Internacional

Palestinos estão pessimistas sobre a reconstrução da Faixa de Gaza


| Tempo de leitura: 2 min

 A primeira chuva torrencial de inverno já deixou a Faixa de Gaza encharcada, agravando a miséria de milhares de palestinos que se mobilizam para reparar as casas danificadas pela guerra com Israel durante o verão.

Enquanto autoridades palestinas comemoram os US$ 5,4 bilhões prometidos em uma conferência internacional de ajuda humanitária para reconstrução e recuperação orçamentária dos territórios palestinos, muitos temem que, assim como em guerras passadas contra Israel, nem todo esse dinheiro se materialize. 

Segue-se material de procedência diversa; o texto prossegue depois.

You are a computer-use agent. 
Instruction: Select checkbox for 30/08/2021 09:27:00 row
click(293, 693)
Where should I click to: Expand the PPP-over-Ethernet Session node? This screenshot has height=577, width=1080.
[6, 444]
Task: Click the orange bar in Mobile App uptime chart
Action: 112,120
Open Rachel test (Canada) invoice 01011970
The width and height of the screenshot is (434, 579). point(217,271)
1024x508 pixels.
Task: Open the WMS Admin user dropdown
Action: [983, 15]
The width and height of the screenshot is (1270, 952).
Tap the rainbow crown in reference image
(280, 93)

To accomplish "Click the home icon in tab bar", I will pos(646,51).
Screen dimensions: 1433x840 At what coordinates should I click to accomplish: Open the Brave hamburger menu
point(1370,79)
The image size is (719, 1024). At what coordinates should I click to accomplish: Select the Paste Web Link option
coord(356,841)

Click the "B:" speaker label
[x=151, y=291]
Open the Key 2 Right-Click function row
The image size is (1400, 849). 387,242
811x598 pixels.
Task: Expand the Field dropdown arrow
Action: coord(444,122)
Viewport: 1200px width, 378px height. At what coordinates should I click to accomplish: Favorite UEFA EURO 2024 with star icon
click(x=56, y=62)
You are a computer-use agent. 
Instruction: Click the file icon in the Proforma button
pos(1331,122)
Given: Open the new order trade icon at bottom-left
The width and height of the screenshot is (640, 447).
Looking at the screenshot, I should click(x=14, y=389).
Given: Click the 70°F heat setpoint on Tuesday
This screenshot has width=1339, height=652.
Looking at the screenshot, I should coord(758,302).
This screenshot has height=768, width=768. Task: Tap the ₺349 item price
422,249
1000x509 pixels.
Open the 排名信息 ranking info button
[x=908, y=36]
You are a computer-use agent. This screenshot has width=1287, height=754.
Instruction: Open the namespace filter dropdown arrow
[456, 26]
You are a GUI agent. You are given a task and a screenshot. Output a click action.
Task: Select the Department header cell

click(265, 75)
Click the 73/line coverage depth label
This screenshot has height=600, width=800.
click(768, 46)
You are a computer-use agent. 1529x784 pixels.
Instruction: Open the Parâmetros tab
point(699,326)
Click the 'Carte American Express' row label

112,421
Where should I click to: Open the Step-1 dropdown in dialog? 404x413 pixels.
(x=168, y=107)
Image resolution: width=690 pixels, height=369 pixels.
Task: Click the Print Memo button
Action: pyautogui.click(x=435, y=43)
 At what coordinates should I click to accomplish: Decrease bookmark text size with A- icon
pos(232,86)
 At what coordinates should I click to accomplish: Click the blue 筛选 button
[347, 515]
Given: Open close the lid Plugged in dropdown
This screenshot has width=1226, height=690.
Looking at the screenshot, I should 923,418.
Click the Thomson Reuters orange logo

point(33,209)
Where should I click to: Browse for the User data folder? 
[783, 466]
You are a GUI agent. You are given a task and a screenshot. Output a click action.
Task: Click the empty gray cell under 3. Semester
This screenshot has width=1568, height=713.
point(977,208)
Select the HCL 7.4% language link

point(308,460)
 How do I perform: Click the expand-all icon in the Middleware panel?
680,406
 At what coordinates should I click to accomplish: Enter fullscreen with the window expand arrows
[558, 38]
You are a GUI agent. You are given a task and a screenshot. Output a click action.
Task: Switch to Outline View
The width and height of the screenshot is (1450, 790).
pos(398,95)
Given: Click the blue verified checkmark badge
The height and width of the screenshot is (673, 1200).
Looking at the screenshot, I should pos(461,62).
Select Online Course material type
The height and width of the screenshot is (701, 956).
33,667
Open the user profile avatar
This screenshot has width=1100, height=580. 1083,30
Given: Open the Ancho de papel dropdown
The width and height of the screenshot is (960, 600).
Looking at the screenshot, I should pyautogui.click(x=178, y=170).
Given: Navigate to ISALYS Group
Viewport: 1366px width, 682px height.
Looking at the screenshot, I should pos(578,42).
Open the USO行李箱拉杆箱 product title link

 Ninguém contesta a urgência da necessidade. A ONU diz que 18 mil residências ficaram destruídas ou danificadas nos 50 dias de conflito entre Israel e militantes palestinos, e 108 mil pessoas ficaram desabrigadas no território isolado e empobrecido. 

             

O fluxo de materiais de construção e outros tipos de ajuda vai em grande medida depender se a Autoridade Palestina (AP), que exerce o controle limitado sobre a Cisjordânia ocupada por Israel, vai conseguir expandir seu domínio sobre a Faixa de Gaza, hoje controlada pelo grupo islamista Hamas, rejeitado por muitos países como sendo um grupo terrorista. 

 

Mas apesar de um acordo de unidade palestina estipulado em abril, o Hamas e seus rivais políticos ainda se estranham. Homens de negócios locais dizem que um mecanismo acordado entre ONU, israelenses e palestinos para o transporte de materiais de construção da Cisjordânia para Gaza por meio do território de Israel ainda permanece vago e com burocracia excessiva.

             

Qualquer ajuda já virá tarde demais para Samir Hassanein, de 37 anos. Um buraco em sua casa danificada deixa a sala de estar exposta, apesar da tentativa desesperada de cobrir a falha com lonas de plástico e tijolos. 

             

A vizinhança de Hassanein, Shejaia, foi bombardeada pela artilharia israelense em 20 de julho. Por quase de dois meses, Hassanein e sua família resistem em ficar; ele está ansioso em não se afastar e perder a passagem de delegações da ONU e organizações de caridade para registrarem sua casa em fundos de reparos que ainda não existem. 

             

“Eles devem construir nossas casas para nós --não podemos viver assim. Eles deveriam ter começado a construir há muito tempo. Não estamos preparados para o inverno e agora estamos nos afogando na chuva”, disse ele à Reuters. 

             

Israel bombardeou fortemente e invadiu parcialmente a Faixa de Gaza, um pequeno enclave com 1,8 milhão de habitantes, enquanto o Hamas lançava foguetes contra cidades israelenses durante as sete semanas de confrontos. O conflito deixou mais de 2 mil palestinos, a maioria civis, e mais de 70 israelenses, quase todos soldados.